The President of the Borough of Manhattan was John A. Ahearn, a noted Tammany district leader. He had been a State Senator from 1889 to 1902, and had been elected president of the Borough of Manhattan in 1903, and reelected in 1905 for a term of four years. It may be explained that the presidency of a borough was a powerful office, having direct appointive and supervisory power over six departments with expenditures of many millions of dollars annually.[1]
Charges of misconduct were brought against Mr. Ahearn, in 1906, by the Bureau of City Betterment (later called the Bureau of Municipal Research). When Mr. Ahearn requested an investigation by the Commissioners of Accounts, Mayor McClellan accommodated his desire. The report of these commissioners, handed in to the Mayor, July 16, 1907, severely arraigned Ahearn’s administration, and after specifying particulars, the report denounced “the inefficiency, neglect, waste and corruption disclosed in the course of this inquiry.”[2]

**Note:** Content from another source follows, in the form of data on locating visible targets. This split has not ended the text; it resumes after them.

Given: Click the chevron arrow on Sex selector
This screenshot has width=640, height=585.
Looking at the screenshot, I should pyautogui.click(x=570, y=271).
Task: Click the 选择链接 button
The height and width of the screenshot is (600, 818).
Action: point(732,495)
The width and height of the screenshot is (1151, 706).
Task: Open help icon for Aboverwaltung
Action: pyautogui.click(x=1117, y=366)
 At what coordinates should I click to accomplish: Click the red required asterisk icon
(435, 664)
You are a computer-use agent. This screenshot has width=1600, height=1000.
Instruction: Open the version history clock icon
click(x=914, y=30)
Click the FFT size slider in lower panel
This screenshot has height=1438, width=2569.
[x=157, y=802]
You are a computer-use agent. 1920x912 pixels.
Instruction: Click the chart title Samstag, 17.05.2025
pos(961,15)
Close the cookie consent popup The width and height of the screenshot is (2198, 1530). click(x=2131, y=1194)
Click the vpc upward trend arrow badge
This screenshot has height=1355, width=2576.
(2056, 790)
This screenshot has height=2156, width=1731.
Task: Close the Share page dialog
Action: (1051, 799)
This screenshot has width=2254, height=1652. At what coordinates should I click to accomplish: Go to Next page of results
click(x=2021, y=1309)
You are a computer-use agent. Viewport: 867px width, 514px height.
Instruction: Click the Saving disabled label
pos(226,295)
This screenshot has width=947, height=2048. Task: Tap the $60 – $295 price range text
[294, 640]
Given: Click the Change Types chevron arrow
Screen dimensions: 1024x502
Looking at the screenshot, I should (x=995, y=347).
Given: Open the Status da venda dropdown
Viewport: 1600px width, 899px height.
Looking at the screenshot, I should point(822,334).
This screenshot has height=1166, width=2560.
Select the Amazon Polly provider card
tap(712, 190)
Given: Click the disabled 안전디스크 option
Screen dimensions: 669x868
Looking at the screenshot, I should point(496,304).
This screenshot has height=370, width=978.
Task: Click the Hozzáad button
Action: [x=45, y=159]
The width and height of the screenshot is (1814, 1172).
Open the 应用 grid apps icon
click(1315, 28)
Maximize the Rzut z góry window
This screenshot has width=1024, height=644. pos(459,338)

The investigation showed that in the three years that Mr. Ahearn had occupied the office of borough president, he had control of an expenditure totaling $21,994,477. Of this amount it was shown that $1,608,762 was spent in the purchase of supplies without public tender being asked, as required by law. It was proved that many of the payrolls (amounting to an aggregate of $5,942,187) were padded with the names of men who never did a day’s work for the department. Even in the expenditures made under contract—expenditures totaling $14,447,473 in the three years—it was proved that little effort was made to compel contractors to observe their obligations. Fully a third of the total expenditure—the third amounting to $5,400,000—was lost to the city, it was asserted, by the manner in which the department was administered. There were still further losses to the city; and although, also, there was plenty of money at Mr. Ahearn’s disposal for the repairs of street pavements, that work, it was held, was considerably neglected. The evidence in the commissioners’ investigation and the evidence presented by the City Club in subsequent hearings ordered by Governor Hughes showed that supply contractors often made profits ranging from 100 to 200 per cent. (and in at least one case 300 to 500 per cent.) more than the regular prices prevailing in the open market.
Among other disclosures the testimony revealed that $144,500 had been paid out for asphalt “fire burns,” which in reality were not “fire burns” at all; they were defects that the asphalt companies were obliged to repair without charge. The favorite contractors were such Tammany district leaders as Bartholomew Dunn, Thomas J. Dunn and others.